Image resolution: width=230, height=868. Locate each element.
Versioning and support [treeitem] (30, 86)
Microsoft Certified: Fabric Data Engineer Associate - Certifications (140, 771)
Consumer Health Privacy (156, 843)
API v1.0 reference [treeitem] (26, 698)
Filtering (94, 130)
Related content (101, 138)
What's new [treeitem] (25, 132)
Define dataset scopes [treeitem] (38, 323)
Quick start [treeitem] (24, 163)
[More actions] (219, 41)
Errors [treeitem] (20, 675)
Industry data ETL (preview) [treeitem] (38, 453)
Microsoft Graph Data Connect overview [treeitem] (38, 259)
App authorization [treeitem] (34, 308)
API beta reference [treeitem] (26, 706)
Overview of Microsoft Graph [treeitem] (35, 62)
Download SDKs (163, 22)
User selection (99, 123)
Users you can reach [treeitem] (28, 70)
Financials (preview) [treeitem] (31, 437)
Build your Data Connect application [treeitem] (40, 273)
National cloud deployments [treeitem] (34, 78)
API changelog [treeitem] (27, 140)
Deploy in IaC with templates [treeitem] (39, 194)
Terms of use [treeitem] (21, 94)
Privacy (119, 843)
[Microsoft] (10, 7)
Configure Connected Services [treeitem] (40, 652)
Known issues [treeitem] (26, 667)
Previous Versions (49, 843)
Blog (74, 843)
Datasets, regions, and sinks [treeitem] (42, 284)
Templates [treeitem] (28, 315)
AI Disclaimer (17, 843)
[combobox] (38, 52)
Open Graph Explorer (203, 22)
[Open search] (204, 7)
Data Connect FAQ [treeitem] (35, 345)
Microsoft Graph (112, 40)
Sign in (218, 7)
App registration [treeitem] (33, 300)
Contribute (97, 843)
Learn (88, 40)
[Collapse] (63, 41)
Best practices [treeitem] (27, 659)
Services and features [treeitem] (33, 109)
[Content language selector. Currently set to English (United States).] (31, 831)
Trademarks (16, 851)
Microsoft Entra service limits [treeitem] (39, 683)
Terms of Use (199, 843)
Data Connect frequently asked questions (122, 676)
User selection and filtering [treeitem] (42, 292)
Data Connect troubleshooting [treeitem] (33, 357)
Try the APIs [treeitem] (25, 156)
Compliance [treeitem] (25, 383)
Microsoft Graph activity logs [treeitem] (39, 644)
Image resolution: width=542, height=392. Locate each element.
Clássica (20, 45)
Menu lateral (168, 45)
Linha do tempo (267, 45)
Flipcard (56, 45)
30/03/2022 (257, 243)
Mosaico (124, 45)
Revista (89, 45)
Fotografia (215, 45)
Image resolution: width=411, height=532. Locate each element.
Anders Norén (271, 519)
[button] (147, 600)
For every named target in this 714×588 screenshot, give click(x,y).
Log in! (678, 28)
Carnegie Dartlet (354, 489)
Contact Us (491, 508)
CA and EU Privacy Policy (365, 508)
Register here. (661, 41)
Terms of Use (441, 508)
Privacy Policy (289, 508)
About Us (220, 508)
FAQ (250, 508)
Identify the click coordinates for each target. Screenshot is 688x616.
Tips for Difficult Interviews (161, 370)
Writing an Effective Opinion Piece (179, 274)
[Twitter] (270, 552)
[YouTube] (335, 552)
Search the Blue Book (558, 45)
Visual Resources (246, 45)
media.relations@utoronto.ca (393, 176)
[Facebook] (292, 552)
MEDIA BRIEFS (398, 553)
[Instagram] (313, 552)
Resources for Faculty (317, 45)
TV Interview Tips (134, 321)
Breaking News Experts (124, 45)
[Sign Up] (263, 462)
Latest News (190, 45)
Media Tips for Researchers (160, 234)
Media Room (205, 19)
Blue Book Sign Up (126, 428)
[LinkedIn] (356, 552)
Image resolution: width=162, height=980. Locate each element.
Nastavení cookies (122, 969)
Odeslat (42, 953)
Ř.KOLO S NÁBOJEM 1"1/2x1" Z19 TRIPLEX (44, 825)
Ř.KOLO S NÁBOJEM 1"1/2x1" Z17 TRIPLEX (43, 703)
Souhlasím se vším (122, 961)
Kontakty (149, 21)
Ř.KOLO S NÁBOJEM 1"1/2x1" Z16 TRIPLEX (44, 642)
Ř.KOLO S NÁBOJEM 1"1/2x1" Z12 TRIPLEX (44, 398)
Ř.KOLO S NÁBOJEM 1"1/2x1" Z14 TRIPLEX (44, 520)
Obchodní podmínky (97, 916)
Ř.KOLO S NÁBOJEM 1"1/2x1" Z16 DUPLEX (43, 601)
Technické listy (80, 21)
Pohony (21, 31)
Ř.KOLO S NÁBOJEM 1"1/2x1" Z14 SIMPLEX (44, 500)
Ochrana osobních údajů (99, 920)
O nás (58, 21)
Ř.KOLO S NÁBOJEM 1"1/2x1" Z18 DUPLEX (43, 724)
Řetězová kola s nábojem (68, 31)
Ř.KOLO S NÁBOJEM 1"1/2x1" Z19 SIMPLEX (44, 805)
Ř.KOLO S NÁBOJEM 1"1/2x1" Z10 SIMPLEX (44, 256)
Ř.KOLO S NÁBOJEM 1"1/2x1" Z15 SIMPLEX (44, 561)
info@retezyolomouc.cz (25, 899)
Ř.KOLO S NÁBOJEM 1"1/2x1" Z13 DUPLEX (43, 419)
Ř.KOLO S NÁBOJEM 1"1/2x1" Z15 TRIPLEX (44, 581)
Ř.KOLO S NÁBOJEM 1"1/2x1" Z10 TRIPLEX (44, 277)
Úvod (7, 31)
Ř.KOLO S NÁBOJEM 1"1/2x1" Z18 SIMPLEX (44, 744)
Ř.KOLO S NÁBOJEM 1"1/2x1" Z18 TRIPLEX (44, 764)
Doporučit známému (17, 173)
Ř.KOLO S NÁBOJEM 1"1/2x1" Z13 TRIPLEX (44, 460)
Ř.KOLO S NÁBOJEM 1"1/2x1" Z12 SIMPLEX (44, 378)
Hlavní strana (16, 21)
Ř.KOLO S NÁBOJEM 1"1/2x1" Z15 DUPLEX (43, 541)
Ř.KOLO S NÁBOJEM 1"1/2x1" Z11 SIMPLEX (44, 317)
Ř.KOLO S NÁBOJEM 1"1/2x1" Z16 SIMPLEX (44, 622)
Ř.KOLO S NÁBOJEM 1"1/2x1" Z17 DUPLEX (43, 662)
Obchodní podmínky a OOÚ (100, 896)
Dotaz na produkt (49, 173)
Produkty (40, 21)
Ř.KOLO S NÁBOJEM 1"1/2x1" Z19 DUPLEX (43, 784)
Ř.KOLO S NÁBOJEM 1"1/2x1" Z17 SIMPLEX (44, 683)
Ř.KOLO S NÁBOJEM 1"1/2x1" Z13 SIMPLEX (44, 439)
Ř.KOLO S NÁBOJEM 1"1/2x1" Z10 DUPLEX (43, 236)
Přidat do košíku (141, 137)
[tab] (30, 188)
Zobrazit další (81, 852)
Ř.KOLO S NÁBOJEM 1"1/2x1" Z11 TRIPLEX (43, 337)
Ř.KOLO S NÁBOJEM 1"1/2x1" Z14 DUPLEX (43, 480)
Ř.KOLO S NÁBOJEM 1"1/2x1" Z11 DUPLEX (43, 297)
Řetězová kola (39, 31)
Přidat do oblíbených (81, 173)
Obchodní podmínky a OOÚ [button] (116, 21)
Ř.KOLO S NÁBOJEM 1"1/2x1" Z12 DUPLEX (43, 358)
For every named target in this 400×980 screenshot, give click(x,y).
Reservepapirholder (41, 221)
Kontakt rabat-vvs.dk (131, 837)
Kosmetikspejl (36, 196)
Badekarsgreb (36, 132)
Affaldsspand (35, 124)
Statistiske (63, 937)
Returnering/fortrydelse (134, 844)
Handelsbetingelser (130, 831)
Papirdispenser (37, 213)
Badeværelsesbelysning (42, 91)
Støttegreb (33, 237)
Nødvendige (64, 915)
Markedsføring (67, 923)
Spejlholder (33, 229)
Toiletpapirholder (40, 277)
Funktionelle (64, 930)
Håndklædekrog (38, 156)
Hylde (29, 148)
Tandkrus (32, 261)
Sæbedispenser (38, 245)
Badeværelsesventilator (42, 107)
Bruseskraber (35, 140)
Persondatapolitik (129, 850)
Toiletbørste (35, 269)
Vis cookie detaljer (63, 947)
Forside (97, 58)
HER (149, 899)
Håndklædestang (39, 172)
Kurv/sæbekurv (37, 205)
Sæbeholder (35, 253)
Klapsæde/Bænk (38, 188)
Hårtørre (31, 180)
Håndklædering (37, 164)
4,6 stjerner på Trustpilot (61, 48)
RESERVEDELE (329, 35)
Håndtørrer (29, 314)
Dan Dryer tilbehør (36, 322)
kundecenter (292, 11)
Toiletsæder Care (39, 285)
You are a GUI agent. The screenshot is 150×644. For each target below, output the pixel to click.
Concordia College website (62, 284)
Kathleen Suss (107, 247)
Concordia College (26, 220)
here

####################

Copy the records verbatim, from the line containing "[LinkedIn] (356, 552)" through the line containing "SIMPLEX (44, 744)", with both of those lines included.

- Answer:
[LinkedIn] (356, 552)
Image resolution: width=162, height=980. Locate each element.
Nastavení cookies (122, 969)
Odeslat (42, 953)
Ř.KOLO S NÁBOJEM 1"1/2x1" Z19 TRIPLEX (44, 825)
Ř.KOLO S NÁBOJEM 1"1/2x1" Z17 TRIPLEX (43, 703)
Souhlasím se vším (122, 961)
Kontakty (149, 21)
Ř.KOLO S NÁBOJEM 1"1/2x1" Z16 TRIPLEX (44, 642)
Ř.KOLO S NÁBOJEM 1"1/2x1" Z12 TRIPLEX (44, 398)
Ř.KOLO S NÁBOJEM 1"1/2x1" Z14 TRIPLEX (44, 520)
Obchodní podmínky (97, 916)
Ř.KOLO S NÁBOJEM 1"1/2x1" Z16 DUPLEX (43, 601)
Technické listy (80, 21)
Pohony (21, 31)
Ř.KOLO S NÁBOJEM 1"1/2x1" Z14 SIMPLEX (44, 500)
Ochrana osobních údajů (99, 920)
O nás (58, 21)
Ř.KOLO S NÁBOJEM 1"1/2x1" Z18 DUPLEX (43, 724)
Řetězová kola s nábojem (68, 31)
Ř.KOLO S NÁBOJEM 1"1/2x1" Z19 SIMPLEX (44, 805)
Ř.KOLO S NÁBOJEM 1"1/2x1" Z10 SIMPLEX (44, 256)
Ř.KOLO S NÁBOJEM 1"1/2x1" Z15 SIMPLEX (44, 561)
info@retezyolomouc.cz (25, 899)
Ř.KOLO S NÁBOJEM 1"1/2x1" Z13 DUPLEX (43, 419)
Ř.KOLO S NÁBOJEM 1"1/2x1" Z15 TRIPLEX (44, 581)
Ř.KOLO S NÁBOJEM 1"1/2x1" Z10 TRIPLEX (44, 277)
Úvod (7, 31)
Ř.KOLO S NÁBOJEM 1"1/2x1" Z18 SIMPLEX (44, 744)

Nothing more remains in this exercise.